第6話 神話 1
「じゃあ、僕の名前から言うね。」
こう言って彼は笑った。彼の淡いグレーの瞳を見ていると吸い込まれそうな気分になる。
「僕はノーリャって言うんだ。宜しくね。」
ノーリャ、ノーリャ。私は彼の名前を頭の中で唱えた。
「分かった。ノーリャね。あなたの惑星は多神教なの?それとも一神教?」
多神教の世界なら、ノーリャは沢山の神のうちの一人だ。一神教なら神はノーリャただ一人になる。勿論一つの惑星だからいろんな地域があると思うけど。
「多神教だね。少なくとも僕の影響の及ぶ所では。」
「あなたは何の神様なの?」
「僕は冥界の神で、命を司ってる。ちなみに本当は両性具有なんだ。」
・・・へえ。なら彼って表現するのはやめたほうがいいのかも。
「今は男の姿をとっているから、彼であっているよ。」
「女の姿も見られる?」
彼は頷いて彼女になった。女の姿のノーリャは男の姿よりも、骨格が丸みを帯びていて、可愛らしい印象を受けた。でも、全体的な印象は変わらず、細くて中性的なままだった。
「ありがとう。」
彼女はすぐ彼に戻った。性別を自在に変えるところなんか見ると、いよいよ疑えなくなった。
「次は僕の星の歴史、というか神話について話すね。
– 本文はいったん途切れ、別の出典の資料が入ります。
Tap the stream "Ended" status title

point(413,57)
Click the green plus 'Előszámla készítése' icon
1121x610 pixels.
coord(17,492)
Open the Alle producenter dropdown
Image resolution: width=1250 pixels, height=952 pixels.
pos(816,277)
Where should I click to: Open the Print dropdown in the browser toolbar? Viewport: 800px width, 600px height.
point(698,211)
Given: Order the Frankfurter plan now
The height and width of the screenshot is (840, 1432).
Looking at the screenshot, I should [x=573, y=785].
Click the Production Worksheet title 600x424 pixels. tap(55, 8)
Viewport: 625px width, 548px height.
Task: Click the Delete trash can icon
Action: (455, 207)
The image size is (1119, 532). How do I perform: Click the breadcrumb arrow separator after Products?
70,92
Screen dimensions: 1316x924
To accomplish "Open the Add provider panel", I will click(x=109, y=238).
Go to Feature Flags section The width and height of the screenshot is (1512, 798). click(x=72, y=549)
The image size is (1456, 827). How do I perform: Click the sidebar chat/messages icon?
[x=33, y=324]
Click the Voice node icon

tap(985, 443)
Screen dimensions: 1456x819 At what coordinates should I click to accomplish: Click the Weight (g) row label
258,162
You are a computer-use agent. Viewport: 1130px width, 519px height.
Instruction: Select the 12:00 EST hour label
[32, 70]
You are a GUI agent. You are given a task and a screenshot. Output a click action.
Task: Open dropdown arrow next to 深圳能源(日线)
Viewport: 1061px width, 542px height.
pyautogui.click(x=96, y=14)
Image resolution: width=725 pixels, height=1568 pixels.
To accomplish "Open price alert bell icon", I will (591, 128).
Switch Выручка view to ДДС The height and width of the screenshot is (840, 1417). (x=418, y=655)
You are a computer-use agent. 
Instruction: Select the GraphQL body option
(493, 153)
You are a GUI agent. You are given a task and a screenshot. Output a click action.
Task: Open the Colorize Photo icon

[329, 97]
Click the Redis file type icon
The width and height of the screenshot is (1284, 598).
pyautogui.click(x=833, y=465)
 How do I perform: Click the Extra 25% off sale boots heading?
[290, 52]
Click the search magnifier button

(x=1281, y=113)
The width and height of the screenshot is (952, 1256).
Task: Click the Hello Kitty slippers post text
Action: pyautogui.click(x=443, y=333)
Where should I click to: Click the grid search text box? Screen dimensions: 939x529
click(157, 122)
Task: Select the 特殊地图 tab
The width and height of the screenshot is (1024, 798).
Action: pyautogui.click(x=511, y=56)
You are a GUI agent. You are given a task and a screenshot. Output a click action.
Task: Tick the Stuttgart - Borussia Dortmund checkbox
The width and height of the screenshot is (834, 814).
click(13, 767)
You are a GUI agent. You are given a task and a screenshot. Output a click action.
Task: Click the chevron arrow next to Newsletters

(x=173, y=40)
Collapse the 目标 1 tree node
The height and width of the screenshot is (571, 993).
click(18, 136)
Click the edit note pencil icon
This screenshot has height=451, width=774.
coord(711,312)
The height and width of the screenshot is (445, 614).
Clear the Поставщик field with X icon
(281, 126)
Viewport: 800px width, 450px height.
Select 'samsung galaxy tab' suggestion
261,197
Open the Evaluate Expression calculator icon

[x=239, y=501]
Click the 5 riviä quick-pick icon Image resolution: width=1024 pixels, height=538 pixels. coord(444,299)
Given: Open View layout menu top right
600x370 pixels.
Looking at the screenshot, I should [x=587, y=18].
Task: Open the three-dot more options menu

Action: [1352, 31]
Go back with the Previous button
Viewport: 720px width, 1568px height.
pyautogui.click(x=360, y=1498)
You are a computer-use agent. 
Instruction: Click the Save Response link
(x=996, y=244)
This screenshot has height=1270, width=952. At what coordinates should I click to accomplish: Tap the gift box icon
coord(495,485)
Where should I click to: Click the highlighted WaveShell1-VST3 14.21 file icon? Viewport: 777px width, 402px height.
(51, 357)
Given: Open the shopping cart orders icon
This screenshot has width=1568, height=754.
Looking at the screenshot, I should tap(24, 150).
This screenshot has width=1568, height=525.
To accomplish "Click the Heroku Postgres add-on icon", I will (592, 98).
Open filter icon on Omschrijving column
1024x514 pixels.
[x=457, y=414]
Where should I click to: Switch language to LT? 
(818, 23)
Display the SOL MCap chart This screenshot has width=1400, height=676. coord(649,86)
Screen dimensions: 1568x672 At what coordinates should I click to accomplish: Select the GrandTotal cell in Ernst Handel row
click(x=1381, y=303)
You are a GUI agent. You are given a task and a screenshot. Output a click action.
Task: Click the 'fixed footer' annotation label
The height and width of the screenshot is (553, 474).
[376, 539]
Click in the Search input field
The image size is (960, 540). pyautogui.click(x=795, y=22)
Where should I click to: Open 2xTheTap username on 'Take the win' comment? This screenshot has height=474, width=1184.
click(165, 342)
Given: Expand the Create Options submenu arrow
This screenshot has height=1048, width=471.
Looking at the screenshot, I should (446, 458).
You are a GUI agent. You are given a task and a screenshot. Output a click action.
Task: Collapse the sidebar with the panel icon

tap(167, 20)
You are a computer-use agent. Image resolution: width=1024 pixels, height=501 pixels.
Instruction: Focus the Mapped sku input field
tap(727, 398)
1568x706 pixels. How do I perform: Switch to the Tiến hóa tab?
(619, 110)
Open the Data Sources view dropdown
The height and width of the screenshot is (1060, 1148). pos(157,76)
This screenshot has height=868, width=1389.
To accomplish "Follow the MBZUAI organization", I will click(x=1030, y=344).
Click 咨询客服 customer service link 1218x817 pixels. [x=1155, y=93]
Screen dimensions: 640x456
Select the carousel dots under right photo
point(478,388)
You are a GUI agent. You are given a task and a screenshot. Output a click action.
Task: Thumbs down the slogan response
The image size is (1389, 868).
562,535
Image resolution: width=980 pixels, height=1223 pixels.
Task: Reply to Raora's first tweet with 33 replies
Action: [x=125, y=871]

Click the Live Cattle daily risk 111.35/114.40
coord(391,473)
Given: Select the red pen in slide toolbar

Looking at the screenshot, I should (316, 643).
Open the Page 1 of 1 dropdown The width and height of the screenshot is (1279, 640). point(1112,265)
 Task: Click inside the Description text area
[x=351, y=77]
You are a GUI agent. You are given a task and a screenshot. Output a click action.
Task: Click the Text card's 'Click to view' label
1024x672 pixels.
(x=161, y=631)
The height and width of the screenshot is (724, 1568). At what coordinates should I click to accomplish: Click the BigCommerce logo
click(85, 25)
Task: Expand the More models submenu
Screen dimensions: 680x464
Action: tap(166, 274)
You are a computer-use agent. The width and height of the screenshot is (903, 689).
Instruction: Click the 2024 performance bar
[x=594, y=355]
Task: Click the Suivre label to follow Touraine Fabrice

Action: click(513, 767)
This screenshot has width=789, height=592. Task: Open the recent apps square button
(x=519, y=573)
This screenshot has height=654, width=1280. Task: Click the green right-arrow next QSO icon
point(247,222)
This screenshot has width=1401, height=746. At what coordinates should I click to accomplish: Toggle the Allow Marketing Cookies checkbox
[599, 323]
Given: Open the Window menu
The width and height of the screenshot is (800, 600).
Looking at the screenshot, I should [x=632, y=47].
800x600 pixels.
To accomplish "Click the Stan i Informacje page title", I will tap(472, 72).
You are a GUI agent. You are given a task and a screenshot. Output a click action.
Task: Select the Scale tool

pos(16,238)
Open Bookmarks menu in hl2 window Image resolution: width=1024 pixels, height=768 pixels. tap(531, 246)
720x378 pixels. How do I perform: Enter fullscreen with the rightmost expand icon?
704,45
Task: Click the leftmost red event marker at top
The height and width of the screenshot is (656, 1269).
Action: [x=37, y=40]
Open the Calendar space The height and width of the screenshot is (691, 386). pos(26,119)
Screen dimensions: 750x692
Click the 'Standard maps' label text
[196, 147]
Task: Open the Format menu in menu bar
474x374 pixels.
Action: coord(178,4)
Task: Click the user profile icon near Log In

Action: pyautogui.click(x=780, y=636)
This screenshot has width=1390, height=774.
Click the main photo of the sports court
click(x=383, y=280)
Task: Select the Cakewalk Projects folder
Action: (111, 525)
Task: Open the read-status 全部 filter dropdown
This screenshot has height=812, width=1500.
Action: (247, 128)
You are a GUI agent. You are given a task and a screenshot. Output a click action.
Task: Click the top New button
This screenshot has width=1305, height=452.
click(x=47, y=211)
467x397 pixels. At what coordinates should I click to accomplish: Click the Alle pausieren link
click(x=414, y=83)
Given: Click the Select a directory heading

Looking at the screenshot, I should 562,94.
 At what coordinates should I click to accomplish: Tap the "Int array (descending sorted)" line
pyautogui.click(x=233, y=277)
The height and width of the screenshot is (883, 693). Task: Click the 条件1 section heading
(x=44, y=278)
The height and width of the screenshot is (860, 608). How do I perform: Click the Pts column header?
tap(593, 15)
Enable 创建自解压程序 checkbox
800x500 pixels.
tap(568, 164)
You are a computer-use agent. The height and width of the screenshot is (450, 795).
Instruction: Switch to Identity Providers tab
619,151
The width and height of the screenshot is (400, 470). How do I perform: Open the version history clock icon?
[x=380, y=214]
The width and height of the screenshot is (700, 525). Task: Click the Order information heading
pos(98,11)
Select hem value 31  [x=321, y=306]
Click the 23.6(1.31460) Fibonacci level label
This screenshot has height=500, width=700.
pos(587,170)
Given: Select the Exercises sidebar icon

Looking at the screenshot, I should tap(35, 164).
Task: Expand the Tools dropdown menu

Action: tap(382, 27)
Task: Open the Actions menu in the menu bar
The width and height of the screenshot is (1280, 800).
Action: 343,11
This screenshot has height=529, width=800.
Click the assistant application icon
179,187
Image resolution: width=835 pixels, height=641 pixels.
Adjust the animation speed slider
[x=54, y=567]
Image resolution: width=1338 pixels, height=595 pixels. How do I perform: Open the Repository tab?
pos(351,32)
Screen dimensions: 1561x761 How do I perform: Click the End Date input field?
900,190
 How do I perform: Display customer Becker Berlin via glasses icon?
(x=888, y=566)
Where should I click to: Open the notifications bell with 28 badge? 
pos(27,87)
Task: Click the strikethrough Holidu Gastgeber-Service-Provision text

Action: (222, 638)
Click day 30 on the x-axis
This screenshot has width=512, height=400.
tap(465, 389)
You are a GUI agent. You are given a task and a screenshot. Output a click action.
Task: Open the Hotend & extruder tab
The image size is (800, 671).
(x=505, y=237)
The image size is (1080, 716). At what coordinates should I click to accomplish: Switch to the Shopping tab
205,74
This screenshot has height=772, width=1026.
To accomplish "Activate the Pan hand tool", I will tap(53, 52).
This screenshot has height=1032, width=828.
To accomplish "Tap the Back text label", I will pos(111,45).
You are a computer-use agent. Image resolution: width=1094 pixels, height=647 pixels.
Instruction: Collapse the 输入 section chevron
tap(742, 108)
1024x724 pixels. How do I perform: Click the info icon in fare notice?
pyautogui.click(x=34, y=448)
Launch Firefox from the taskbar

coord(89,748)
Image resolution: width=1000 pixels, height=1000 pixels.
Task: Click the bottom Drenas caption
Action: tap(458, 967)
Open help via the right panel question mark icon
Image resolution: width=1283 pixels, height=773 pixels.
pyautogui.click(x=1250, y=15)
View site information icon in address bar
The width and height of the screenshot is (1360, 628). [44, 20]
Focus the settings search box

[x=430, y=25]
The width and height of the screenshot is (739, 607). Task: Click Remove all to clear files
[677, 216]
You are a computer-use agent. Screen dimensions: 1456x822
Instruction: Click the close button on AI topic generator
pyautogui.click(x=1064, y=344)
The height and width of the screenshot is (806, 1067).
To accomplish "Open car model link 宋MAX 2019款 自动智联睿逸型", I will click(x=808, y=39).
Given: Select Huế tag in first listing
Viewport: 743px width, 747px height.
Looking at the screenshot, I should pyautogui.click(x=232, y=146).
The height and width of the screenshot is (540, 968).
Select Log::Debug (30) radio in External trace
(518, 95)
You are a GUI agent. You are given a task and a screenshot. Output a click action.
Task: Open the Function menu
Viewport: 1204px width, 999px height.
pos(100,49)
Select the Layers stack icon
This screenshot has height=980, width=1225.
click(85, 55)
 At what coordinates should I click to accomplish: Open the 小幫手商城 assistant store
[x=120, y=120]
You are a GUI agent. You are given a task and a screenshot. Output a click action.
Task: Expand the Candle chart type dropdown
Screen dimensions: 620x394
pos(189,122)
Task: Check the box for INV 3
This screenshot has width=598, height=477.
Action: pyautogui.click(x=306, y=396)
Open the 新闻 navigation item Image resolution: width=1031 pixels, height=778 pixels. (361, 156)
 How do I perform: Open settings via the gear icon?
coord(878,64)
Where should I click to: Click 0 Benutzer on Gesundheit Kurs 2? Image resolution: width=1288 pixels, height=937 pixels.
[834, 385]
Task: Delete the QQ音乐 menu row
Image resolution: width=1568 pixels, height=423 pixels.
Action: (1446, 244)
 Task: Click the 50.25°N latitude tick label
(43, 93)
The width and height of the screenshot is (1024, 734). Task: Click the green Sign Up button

」
こういうと彼は、目の前に煮えたぎる溶岩の像を映し出した。
◇◇◇◇◇◇
はじめ,この世は煮えたぎる灼熱の海に覆われ、大気は小さな水の粒に覆われていた。
しかし、いつしか灼熱の海は冷たくなり、大気の水の粒は雨となり長い間降り注いだ。
かくして、海と大地が生まれた。
その後、気が遠くなるような年月が経った時、原初の神"イル"が誕生した。
イルは男でも女でもなかった。イルは孤独だった。イルは海に生き物がいる事を発見し、自分との意思疎通が叶うような生き物が誕生する事を願ったが、やがてイルは孤独に耐えかねて命を断った。
その時、イルの身体から光の男神"リュキ"と闇の女神"アシェラ"が生まれた。
彼らはイルの体を保管し、二人だけで楽しく過ごしていた。
しかし、彼らはやがて二人だけでは退屈になり、神々を生み出していった。
この時生まれたのが、生命の神"ノーリャ"、時空の男神"セス"、水の女神"メア"、大地の女神"ディノ"、大気の男神"ジズ、植物の女神"リェン"、炎の神"カハ"の7柱の神であった。
彼らはまたしばらく、楽しく遊んで暮らした。